An FGF autocrine loop initiated in second heart field mesoderm regulates morphogenesis at the arterial pole of the heart.

Scientific Fields
Diseases
Organisms
Applications
Technique

Published in Development (Cambridge, England) - 01 Nov 2008

Park EJ, Watanabe Y, Smyth G, Miyagawa-Tomita S, Meyers E, Klingensmith J, Camenisch T, Buckingham M, Moon AM

Link to Pubmed [PMID] – 18832392

Link to DOI – 10.1242/dev.025437

Development 2008 Nov; 135(21): 3599-610

In order to understand how secreted signals regulate complex morphogenetic events, it is crucial to identify their cellular targets.

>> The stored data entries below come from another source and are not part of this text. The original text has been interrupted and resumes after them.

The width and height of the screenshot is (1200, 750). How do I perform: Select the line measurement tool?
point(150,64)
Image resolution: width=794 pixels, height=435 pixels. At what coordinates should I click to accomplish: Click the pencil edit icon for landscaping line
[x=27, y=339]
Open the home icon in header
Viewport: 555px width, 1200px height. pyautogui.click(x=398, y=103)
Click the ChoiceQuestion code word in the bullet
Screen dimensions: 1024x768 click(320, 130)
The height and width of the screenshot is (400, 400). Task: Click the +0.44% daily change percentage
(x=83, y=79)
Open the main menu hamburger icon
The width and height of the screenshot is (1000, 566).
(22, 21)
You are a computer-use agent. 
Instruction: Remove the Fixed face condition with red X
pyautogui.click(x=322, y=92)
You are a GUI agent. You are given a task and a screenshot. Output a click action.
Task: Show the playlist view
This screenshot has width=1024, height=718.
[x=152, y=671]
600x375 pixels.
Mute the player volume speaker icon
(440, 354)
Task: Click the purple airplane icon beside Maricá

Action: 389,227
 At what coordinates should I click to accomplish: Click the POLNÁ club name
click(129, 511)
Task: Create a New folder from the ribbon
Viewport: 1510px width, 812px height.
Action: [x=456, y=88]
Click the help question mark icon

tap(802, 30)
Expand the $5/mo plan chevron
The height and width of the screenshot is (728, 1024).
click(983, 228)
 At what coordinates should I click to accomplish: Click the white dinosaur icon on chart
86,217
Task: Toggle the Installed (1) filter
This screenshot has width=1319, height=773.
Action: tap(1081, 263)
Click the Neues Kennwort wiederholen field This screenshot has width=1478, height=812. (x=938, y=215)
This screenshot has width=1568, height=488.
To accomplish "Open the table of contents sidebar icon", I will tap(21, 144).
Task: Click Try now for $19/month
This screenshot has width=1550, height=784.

By conditional inactivation of Fgfr1 and Fgfr2 and overexpression of the FGF antagonist sprouty 2 in different cell types, we have dissected the role of FGF signaling during heart outflow tract development in mouse. Contrary to expectation, cardiac neural crest and endothelial cells are not primary paracrine targets. FGF signaling within second heart field mesoderm is required for remodeling of the outflow tract: when disrupted, outflow myocardium fails to produce extracellular matrix and TGFbeta and BMP signals essential for endothelial cell transformation and invasion of cardiac neural crest. We conclude that an autocrine regulatory loop, initiated by the reception of FGF signals by the mesoderm, regulates correct morphogenesis at the arterial pole of the heart. These findings provide new insight into how FGF signaling regulates context-dependent cellular responses during development.